Python – bug in “django-admin.py makemessages” or xgettext call? -> “warning: unterminated string”

djangointernationalizationpythonxgettext

django-admin.py makemessages dies with errors "warning: unterminated string" on cases where really long strings are wrapped:

string = "some text \
          more text\
          and even more"

These strings don't even need to be translated – e.g. sql query strings.
The problem goes away when I concatenate the string, but the result looks ugly and it takes time to join them…

Does anyone have a problem like this? Have you found a way to fix it?

I have the following versions of the tools involved:

xgettext-0.17, gettext-0.17, django-1.0.2, python-2.6.2

There was a ticket on this issue, but it was closed probably because the error appears only in some combination of component versions.

EDIT: found the source of problem – xgettext prints warning messages to sterr and django takes them as fatal errors and quits.

return status of xgettext call is 0 – "success". I guess that django should recognize it as success and not quit because of warnings.

Interestinly xgettext still extracts backslash-wrapped strings if they need to be translated, but gives warnings in stderr ("unterminated string") and .po file ("internationalized messages should not contain the `\r' escape sequence")

SOURCE MATERIAL:

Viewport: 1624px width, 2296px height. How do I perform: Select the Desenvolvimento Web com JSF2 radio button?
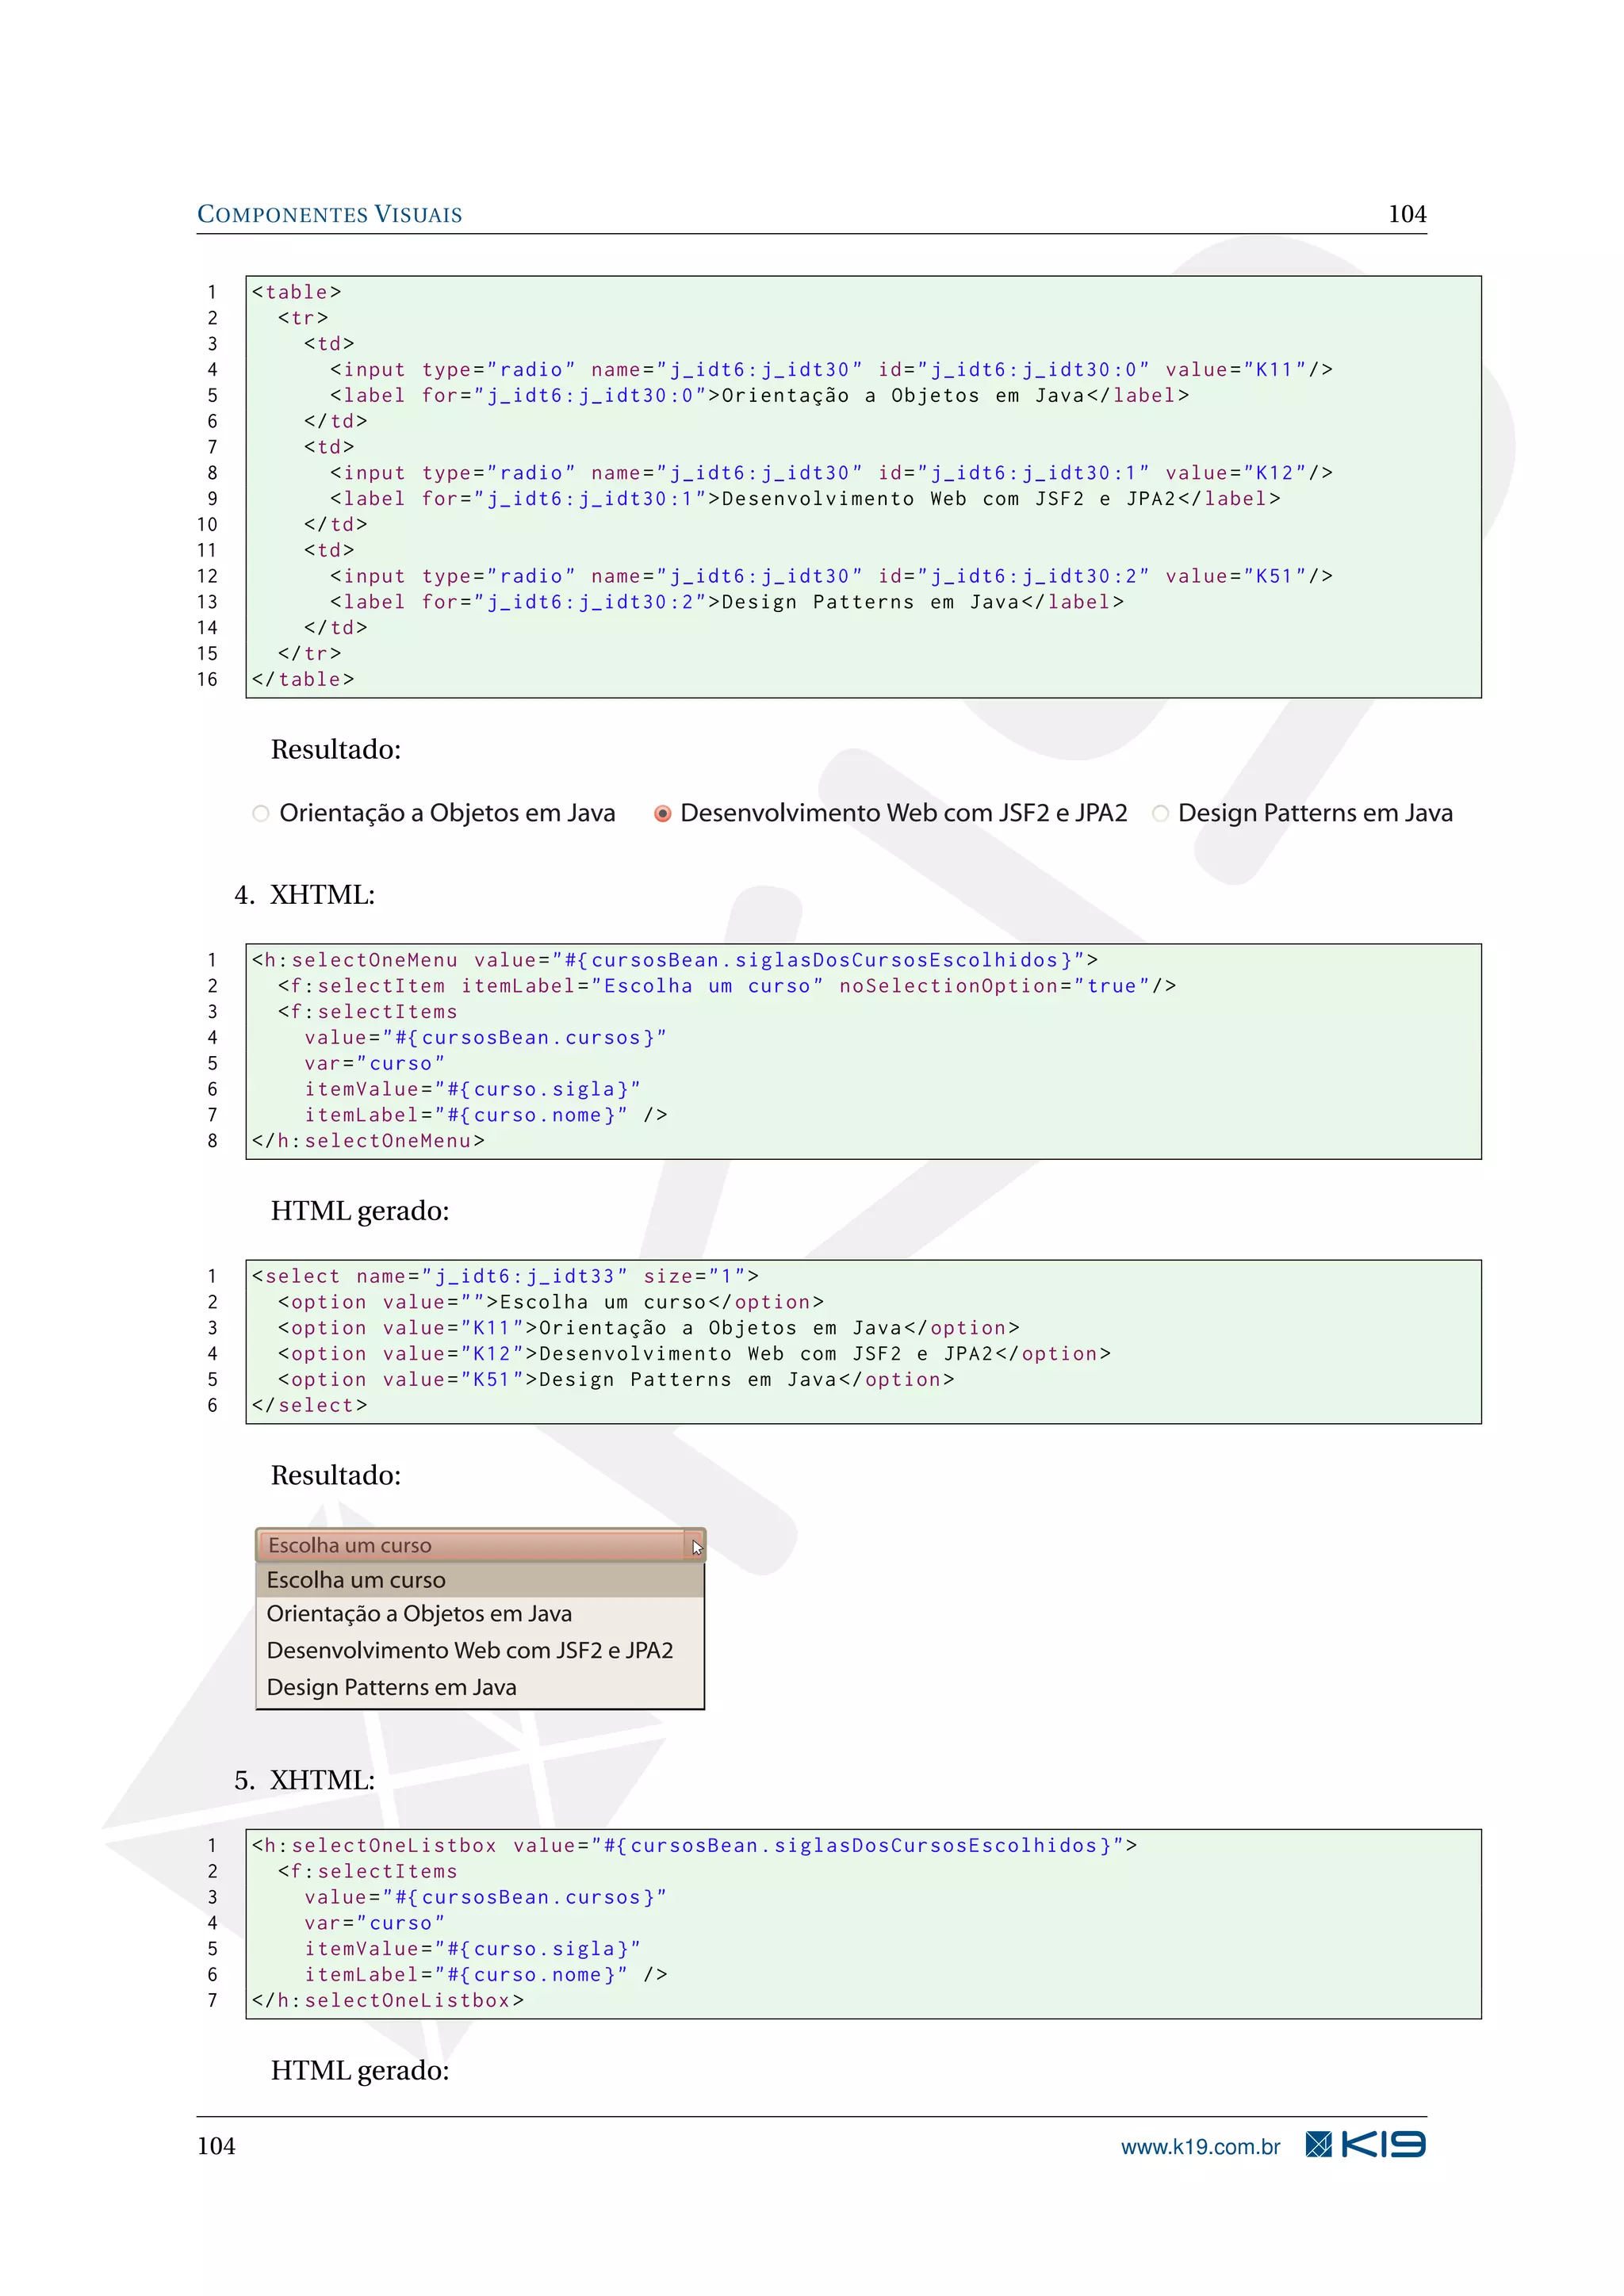click(662, 814)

TASKS TO CARRY OUT:
**A)** Answer these about the makemessages post:
(i) Which version of django is listed?
(ii) What return status does the xgettext call give?
(iii) What kind of strings is given as an example of strings that don't need to be translated?
**B)** Repeat word for word the part of the makemessages post that opens with the words containing "xgettext-0.17, gettext-0.17, django-1.0.2, python-2.6.2" and closes with "of component versions.".
**C)** Proceed with the makemessages post from where it stops.

RESPONSES IN ORDER:
**A)**
(i) django-1.0.2
(ii) 0
(iii) SQL query strings

**B)**
xgettext-0.17, gettext-0.17, django-1.0.2, python-2.6.2

There was a ticket on this issue, but it was closed probably because the error appears only in some combination of component versions.

**C)**
xgettext call is the following:

xgettext -d django -L Python --keyword=gettext_noop \
         --keyword=gettext_lazy --keyword=ngettext_lazy:1,2 \
         --keyword=ugettext_noop --keyword=ugettext_lazy \
         --keyword=ungettext_lazy:1,2 
         --from-code UTF-8 -o - source_file.py

called from django/core/management/commands/makemessages.py

Best Answer

I can think of two possibilities: you might have an extra space after your backslash at the end of the line; or you might be somehow ending up with the wrong line-ending characters in your source (e.g. Windows-style when your Python is expecting Unix-style, thus disabling the backslashes).

Either way, I would take advantage of C-style automatic string concatenation:

>>> string = ("some text "
...           "more text "
...           "and even more")
>>> string
'some text more text and even more'

Alternatively, if you don't mind newlines ending up in there, use multi-line strings:

>>> string = """some text
...             more text
...             and even more"""

IMO these look much nicer, and are much less fragile when refactoring.

Does this help?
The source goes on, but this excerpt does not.